The key strengths of this analysis include the larger sample size from pooling the two identical phase 3 studies allowing for higher statistical power for subgroup analyses. The individual studies have a highly rigorous study design and include patients with high unmet medical burden. A key limitation is that the study protocol did not include an assessment of exact time to resolution of adverse events, so it precludes drawing conclusions regarding the duration of these AEs. A potential limitation of the work is that this pooled analysis is retrospective and that it is based on only two studies. However, for each study, the treatment effect was consistent across the endpoints evaluated, and the studies were pooled to allow for evaluation of overall treatment effect with regard to the endpoints indicated for naloxegol treatment.

Conclusion

This pooled analysis demonstrates the consistent efficacy and safety of two doses of naloxegol 25 mg and 12.5 mg. These benefits occur early and are sustained over time. The outcomes of this study suggest that both naloxegol doses are effective treatment options for patients with chronic non-cancer pain who are experiencing OIC.

Acknowledgments

The authors acknowledge Phil Yeung (Medical Affairs 360, LLC.) for his contributions to the study concepts.

Funding

Funding support for this research was provided by RedHill Biopharma Inc.

Disclosure

William Chey consulted for AbbVie, Biomerica, Comvita, Gemelli, Ironwood, Isothrive, QOL Medical, Nestle, Phathom Pharmaceuticals, Progenity, Quest, Redhill Biopharma, Salix, Urovant, and Vibrant and stock options in Coprata, Dieta, Gastro Girl, Kiwi Bioscience, Isothrive, and Modify Health. In addition, Dr William D Chey has a patent Rectal Expulsion Device issued. Darren Brenner is Consultant Advisor and/or Speaker for the following: Anji, Ardelyx, AbbVie, Salix, Ironwood, Takeda, Bayer, Alnylam, Arena, Gemelli Laborie, Vibrant, RedHill Biopharma Inc, and Mahana Therapeutics. Brooks Cash is a consultant: RedHill, Salix, Phathom, AbbVie, Takeda, Medtronic and a speaker for Salix, QOL, Anylam, AbbVie, Takeda. Martin Hale has no conflicts to report. Jeremy Adler is a speaker for Averitas, Redhill, California Academy of PAs and a Consultant for AppliedVR and AbbVie.

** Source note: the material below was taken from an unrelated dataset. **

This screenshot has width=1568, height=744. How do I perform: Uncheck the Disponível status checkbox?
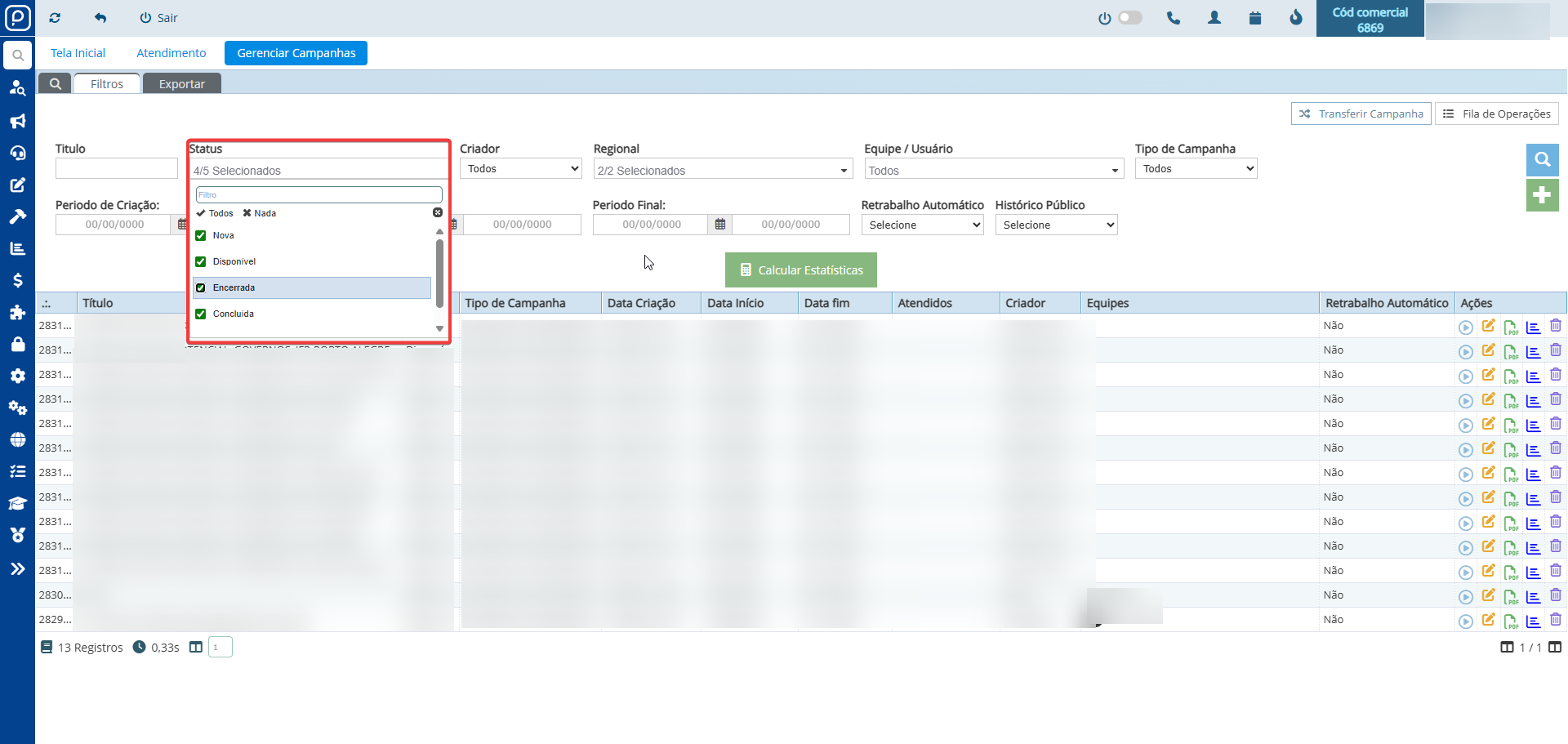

Mansi S. Jamindar and Carol B. Rockett are previous employees and stockholders of RedHill Biopharma Inc. and June S. Almenoff is a current employee and stockholder of RedHill Biopharma Inc. Enoch Bortey has no conflicts to report. Jeffrey Gudin is a consultant to Collegium, Hisamitsu, Redhill- Quest Diagnostics, Sanofi, and principal and on the Boards of Virpax and Optimus Health. No authors were compensated for work performed on this paper, except for RedHill Employees.